Fico imaginando o que estes revolucionários do século XIX, especialmente os anarquistas, diriam da internet. Mais interessante ainda seria o que eles fariam com ela. A rede mundial de computadores é o maior experimento anarquista de que tenho conhecimento, com toda essa informação livre correndo por aí e passando de mão em mão, de tela em tela, sem nenhum controle externo muito forte. Também é interessante que os governos dos EUA e da Europa estejam tentando aprovar legislações anti-pirataria que cortariam drasticamente o fluxo de informações entre usuários da internet, como o SOPA, PIPA e a ACTA. Usando do discurso da "Lei e da Ordem", afirmam que a pirataria digital é um perigo para a propriedade intelectual e produção criativa mundial. Acho difícil acreditar nisso, especialmente se considerarmos todos os séculos em que os Estados dominaram os grandes meios de comunicação e transmissão de informação. Muito se debocha da internet, dizendo que ela é 35% pornografia, 35% figuras de gatinhos, 30% pornografia japonesa e 40% pessoas reclamando de barriga cheia (eu uso o sistema russo de porcentagem, a propósito), e que seu poder de propagação de informação ainda é inferior ao dos grandes jornais e revistas. Porém, ela tem o potencial para crescer muito, e tornar-se muito mais influente do que a Mídia Tradicional, e muito mais democrática, no sentido de qualquer um poder contribuir. Acho que os Estados já perceberam esse potencial, e estão tentando cortar o mal pela raiz.

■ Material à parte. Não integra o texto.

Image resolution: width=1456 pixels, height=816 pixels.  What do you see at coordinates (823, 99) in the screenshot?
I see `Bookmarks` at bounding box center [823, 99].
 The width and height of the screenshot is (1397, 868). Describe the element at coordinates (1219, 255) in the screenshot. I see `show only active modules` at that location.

E é aqui que a filosofia anarquista entra mais uma vez. Tal como falei no post anterior, a anarquia não é desordem, mas uma organização que não necessita de um ponto centralizador, como o Estado ou a Igreja. Nela, todos contribuem da maneira que podem. Isso ficou muito claro nas manifestações contra a aprovação das leis anti-pirataria, que foram mundialmente expressivas. Penso que os blogs hoje ocupam o mesmo papel dos antigos jornais subversivos, com muito mais poder de divulgação e muito menos riscos de repressão estatal. Contudo, esta situação não é dada, muito menos natural: é conquistada e merecida. Pode ser ingenuidade da minha parte (como todo bom idealista costuma ser), mas é a partir da colaboração mútua entre indivíduos livres que a nova sociedade está sendo construída, e não da invenção de "novos" sistemas políticos "perfeitos". Manter a internet livre, tal como ela é hoje, sem legislações repressoras, é a primeira e mais crucial tarefa desta construção.